Plutonium
Headed to South Carolina
Paraphrased
by Steve Waldrop
June 27, 2002
The
federal government probably won't give South Carolina officials a warning
when scheduled plutonium shipments begin to cross the state's borders.
The first warning may come when the truck carrying the radioactive material
has already entered the state after passing by the weigh station.
According to Public
Safety Department spokesman Sid Gaulden.
Because
of security reasons, the departure of the shipments from the facility
in Rocky Flats, Colorado to the arrival at the Savannah River Site in
Aiken, South Carolina will not be announced.
According to
court documents, federal agents will be traveling with the tractor-trailer
rigs containing barrels loaded with smaller cans of radioactive plutonium
and will be authorized to use deadly force to protect the shipments.

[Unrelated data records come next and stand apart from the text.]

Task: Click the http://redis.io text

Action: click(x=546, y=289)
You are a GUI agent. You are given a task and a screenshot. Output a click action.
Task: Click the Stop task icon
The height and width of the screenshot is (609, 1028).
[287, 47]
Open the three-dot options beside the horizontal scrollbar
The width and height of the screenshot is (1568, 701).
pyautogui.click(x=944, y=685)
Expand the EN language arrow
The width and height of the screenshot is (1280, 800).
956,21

But one way authorities might know the plutonium has crossed the border,
besides the convoy, is when the tractor-trailers pass a weigh station
along a major highway or interstate.
Gaulden said the plutonium trucks won't stop. Instead, the lead vehicle
will pull into the weigh station and notify officers the plutonium truck
will be passing through. "By that time, it would already be in the
state," Gaulden said.
The shipments have been delayed since last fall because of an ongoing
dispute between Governor Jim Hodges and the DOE. Hodges has sued the DOE
and Energy Secretary Spencer Abraham because he fears a federal program
to dispose of the plutonium will not be funded and the plutonium will
be left at SRS. But the DOE has said it will build facilities to convert
the plutonium into fuel for commercial nuclear reactors.